Molecular dynamic simulation of H2-CH4 binary hydrate growth induced by methane hydrate

Abstract

Hydrogen storage based on hydration is a promising technology, in which hydrogen molecules are captured in a three-dimensional cage structure formed by hydrogen bonds between water molecules. In this study, methane was selected as the accelerator guest molecule for hydrogen storage in hydrates, hydrogen-methane hydrate formation properties was investigated at 240 K and 110 MPa by molecular dynamic simulation. The combined TraPPE(CH4)-TIP4P/ice(H2O)-Diatomic(H2) force field was adopted. The molecular mechanism of the growth of CH4/H2 binary hydrates with different liquid methane concentrations (1.51–5.79 mol%) was explored, the effect of concentration on kinetic properties such as hydrate growth rate, hydrate hydrogen storage density, and properties related to cage occupancy and structural transformation were analysed. Any concentration of liquid-phase methane in this study increased hydrogen storage compared to a system without liquid methane. The growth rate of binary hydrates is related to the concentration and diffusion of liquid-phase methane: the higher the concentration of methane in liquid phase, the smaller the diffusion coefficient of hydrogen and water molecules in the solution, and the slower the growth rate of binary hydrates. The cage at the solid–liquid interface is preferentially occupied by hydrogen molecules, and the occupation process is gradually from the interface to the interior of the hydrate. At lower methane concentrations, the hydrate grows more uniformly along the interface. When the methane concentration is large, the hydrate not only grows along the interface, but also develops new nucleation sites in the liquid phase for growth, resulting in uneven growth of hydrate in the whole system. Methane acts as an accelerator to stabilize the cage while reducing diffusion.

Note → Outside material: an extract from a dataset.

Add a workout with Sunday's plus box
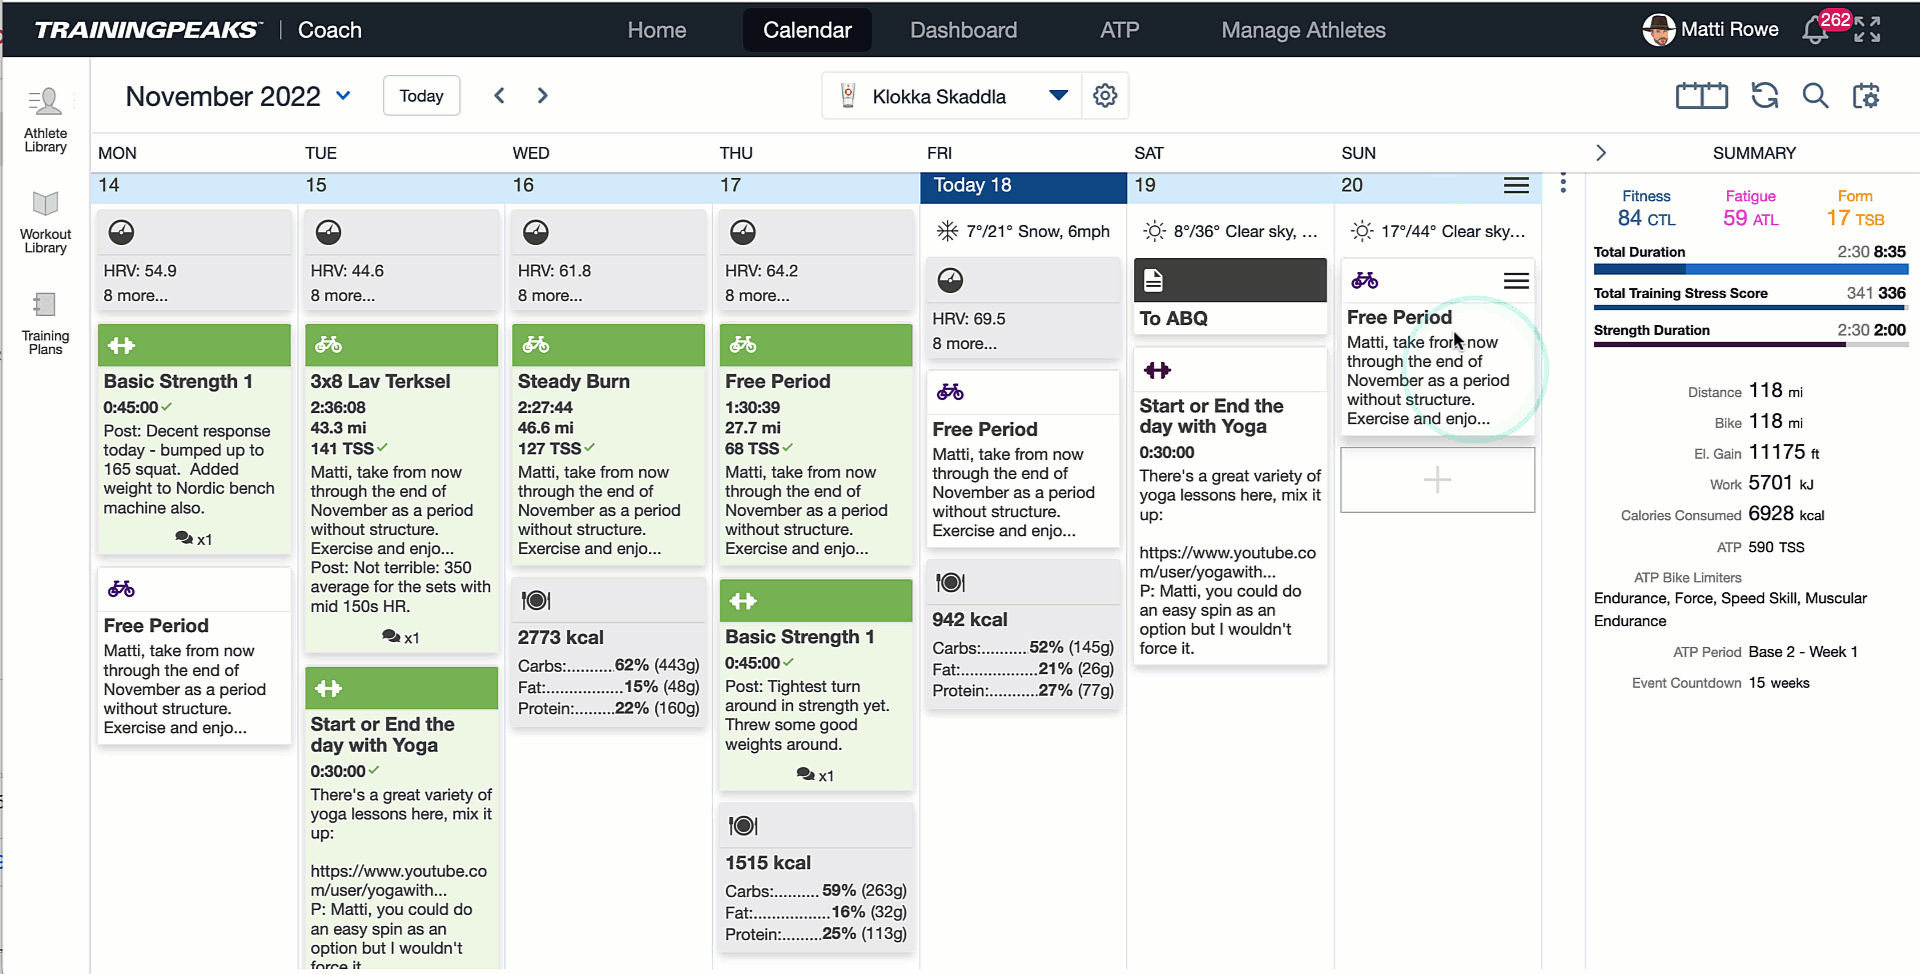Viewport: 1920px width, 974px height. coord(1437,480)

According to the hydrogen storage density of each system, it was found that hydrates have the best hydrogen storage efficiency when the concentration of methane in the liquid phase is 4.41 mol%. The transition from double-occupied cages to single-occupied cages indicated that the breakdown of the six-membered ring in the hydrate cage was the key to the passage of hydrogen molecules into and out of cages. This study will provide theoretical basis for the stable storage of H2 hydrate, and promote the industrial application of HHST technology.